» TEXT BLOCK:
The most compelling uses for Web Components are as a sort of Microfrontend container. In that case, you don't pay the scaling costs, the outside communication is minimal, and they are easy to swap in/out. The one-off scenario. In those cases though the friction is low enough that having Web Components isn't necessary. I'd take them for the ergonomics to put a Zendesk widget on my page, but is the abstraction worth the cost?

It depends™, but web components are a blessing when building any kind of universal UI that should be used across frameworks, vanilla JS, whatever. Personally, I don't like the native custom elements API (or API family, realistically). And, I'm really happy that things like solid-element exist since I get to compile down from a DX I like to something I can use across the board. Does it always translate well? No. Not by a longshot. Does it matter? I don't think so (again, depending on what you're building). It comes with a bunch of tradeoffs - type declarations are awkward, imports are awkward... But it works.

» OBJECTIVES:
A: Answer these about the Web Components discussion, one line each:
(i) What does the first paragraph call the most compelling use for Web Components?
(ii) Whose widget would the writer put on their page for the ergonomics?
(iii) Which tool does the second paragraph say lets the writer compile down from a DX they like?
B: Please copy the Web Components discussion word for word from "The most compelling" to "worth the cost?".
You won't need the lines after this text.

» DATA SEGMENT:
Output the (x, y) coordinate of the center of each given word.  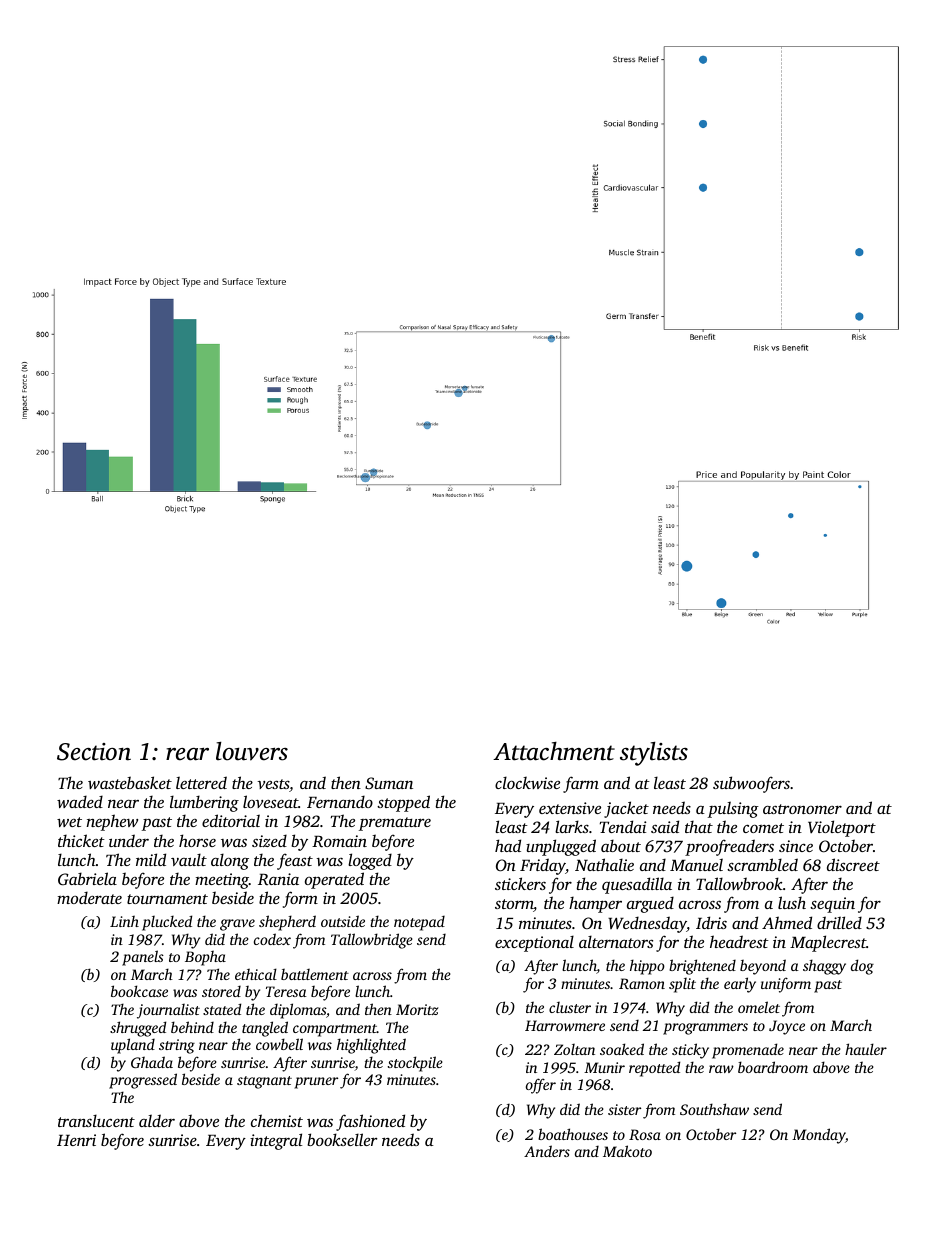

» TASK-BY-TASK OUTPUTS:
A:
(i) A sort of Microfrontend container
(ii) Zendesk's
(iii) solid-element

B:
The most compelling uses for Web Components are as a sort of Microfrontend container. In that case, you don't pay the scaling costs, the outside communication is minimal, and they are easy to swap in/out. The one-off scenario. In those cases though the friction is low enough that having Web Components isn't necessary. I'd take them for the ergonomics to put a Zendesk widget on my page, but is the abstraction worth the cost?